Mittwoch, 8. August 2012

David Bowie – Never Let Me Down





David Bowie – Never Let Me Down


Besetzung:

David Bowie – vocals, guitar, keyboards, tambourine, backup vocals


Gastmusiker:

Carlos Alomar – guitar, guitar synthesizer, tambourine, backup vocals
Erdal Kizilcay – keyboards, drums, bass, trumpet, backup vocals, violins
Peter Frampton – lead guitar
Phillipe Saisse – piano, keyboards
Carmine Rojas – bass
Crusher Bennett – percussion
Laurie Frink – trumpet
Earl Gardner – trumpet, flugelhorn
Stan Harrison – alto saxophone
Steve Elson – baritone saxophone
Lenny Pickett – tenor saxophone
Robin Clark, Loni Groves, Diva Gray, Gordon Grodie – backing vocals
Sid McGinnis – Lead guitar on tracks 1, 2, 10
Mickey Rourke – mid song rap on “Makin’ My Love”


Label: EMI


Erscheinungsdatum: 1987


Stil: Mainstream Pop


Trackliste:

1. Day-In Day-Out (5:35)
2. Time Will Crawl (4:18)
3. Beat Of Your Drum (5:04)
4. Never Let Me Down (4:04)
5. Zeroes (5:45)
6. Glass Spider (5:31)
7. Shining Star (Makin’ My Love) (5:04)
8. New York’s In Love (4:32)
9. ’87 And Cry (4:19)
10. Bang Bang (4:30)

Gesamtspieldauer: 48:42




David Bowie schaffte es in den siebziger Jahren sehr gute Platten zu veröffentlichen, einschließlich 1980, mit dem „Scary Monsters“ Album.

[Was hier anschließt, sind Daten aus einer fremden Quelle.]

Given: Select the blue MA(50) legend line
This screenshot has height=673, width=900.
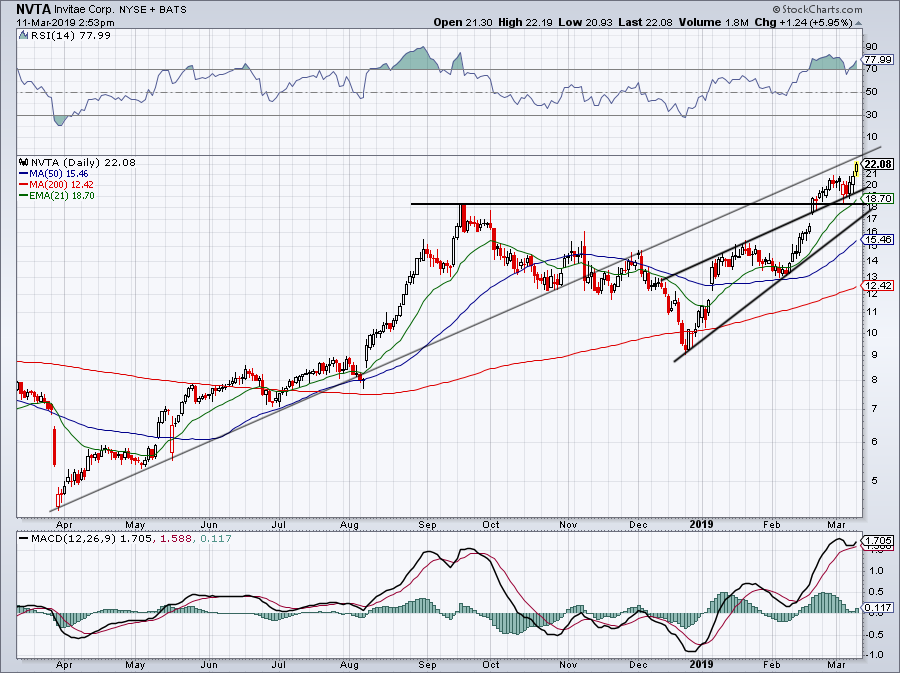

Und er schaffte es auch wieder in den Neunzigern, bis hinein in das neue Jahrtausend, tolle Musik zu schreiben und auf Platte zu pressen. Was er allerdings sonst in den achtziger Jahren produzierte, das war meist übelster Mainstream Pop. Richtig schlecht. Und in diese Zeitspanne fällt auch das siebzehnte Studio-Album „Never Let Me Down“.

Wenn man ihn im Booklet mit seiner Haartolle lächeln sieht, weiß man bereits, was gespielt werden wird. Und das, was man dann zu hören bekommt, ist schlecht  wirklich schlecht. Und so erspare ich es mir alle Lieder einzeln durchzugehen, das wäre fast immer gleich vernichtend. Ich verstehe auch nicht, wie sich Peter Frampton dazu hergeben konnte da mitzuspielen. Auch der Mickey Rourke Einsatz auf „Shining Star“: Unter aller Kanone! Der wollte aber zumindest mal auf eine Platte.

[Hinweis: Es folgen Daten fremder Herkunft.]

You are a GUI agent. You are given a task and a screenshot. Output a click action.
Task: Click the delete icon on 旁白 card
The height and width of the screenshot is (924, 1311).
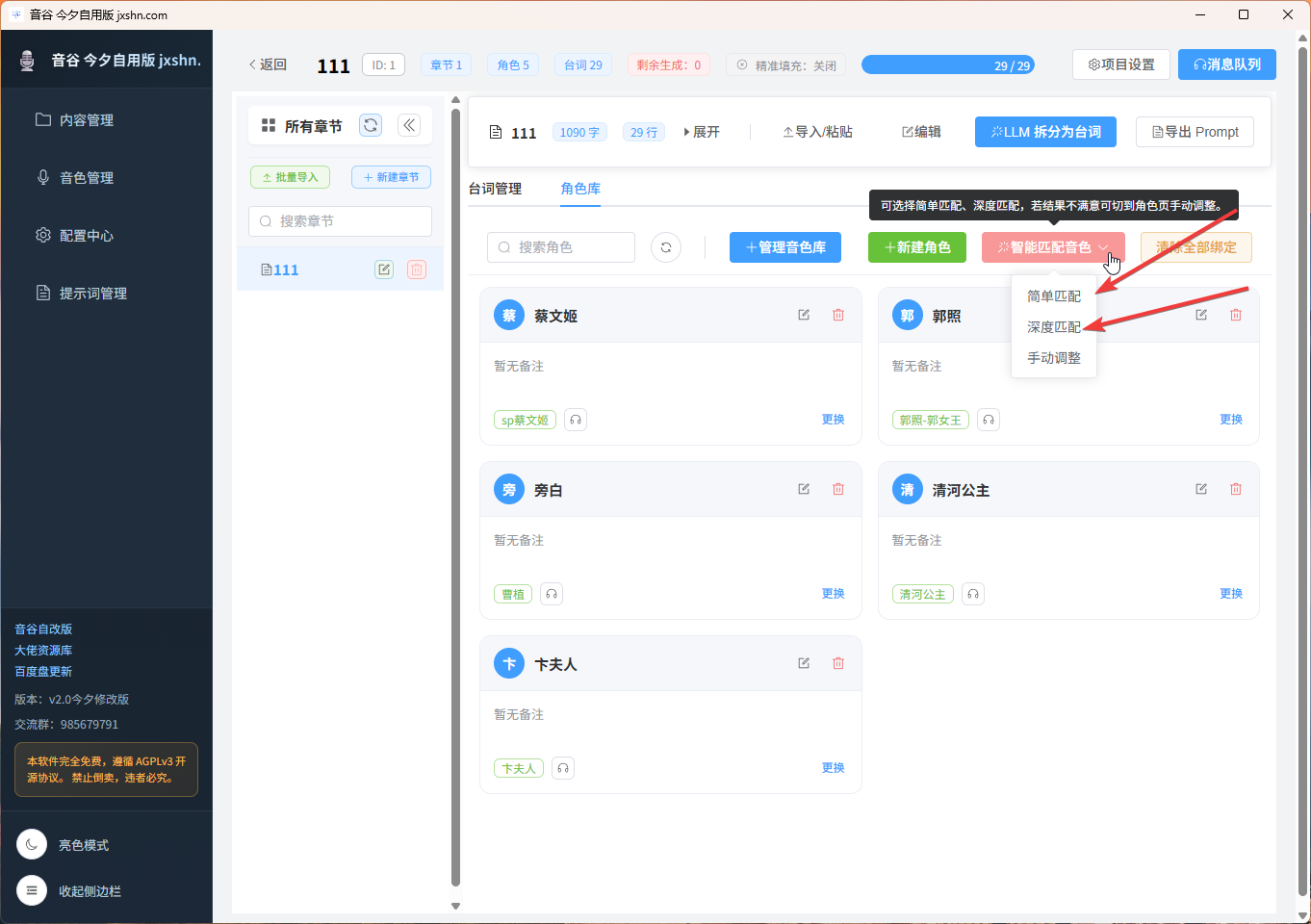coord(838,489)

Nun, ich will aber mal nicht so ganz pauschal sein, denn immerhin zwei Lieder ragen dann doch noch etwas aus dem restlichen Sumpf hervor. Zum einen ist das „Time Will Crawl“. Sicherlich auch ein Pop-Lied, aber immerhin mit schöner Melodie und ohne überbordenden Bläser- wie Hintergrund-Chor-Einsatz. Dafür kann Peter Frampton hier zumindest mal seine Gitarre adäquat einsetzen. Das zweite, ebenfalls noch erträgliche Stück, ist gleichzeitig auch die letzte Nummer auf dem Album und ein Track, den Bowie noch nicht einmal selbst geschrieben hat: „Bang Bang“. Bei diesem weiß auch wieder Peter Frampton zu überzeugen, denn man hört hier tatsächlich ein ganz kurzes Gitarrensolo.

Fazit: Die beiden erwähnten Stücke lassen das Punktekonto bei dieser Veröffentlichung Bowies auch nicht sonderlich anschwellen. Ich bekomme da nur drei Stück zusammen und das mit viel Verbiegen. Wer den Bowie der 70er mag, wird hiermit dicke Schwierigkeiten bekommen beziehungsweise haben.

Anspieltipps: Time Will Crawl, Bang Bang (Vor dem Kauf sollte man aber unbedingt erst mal alle Lieder durchhören.)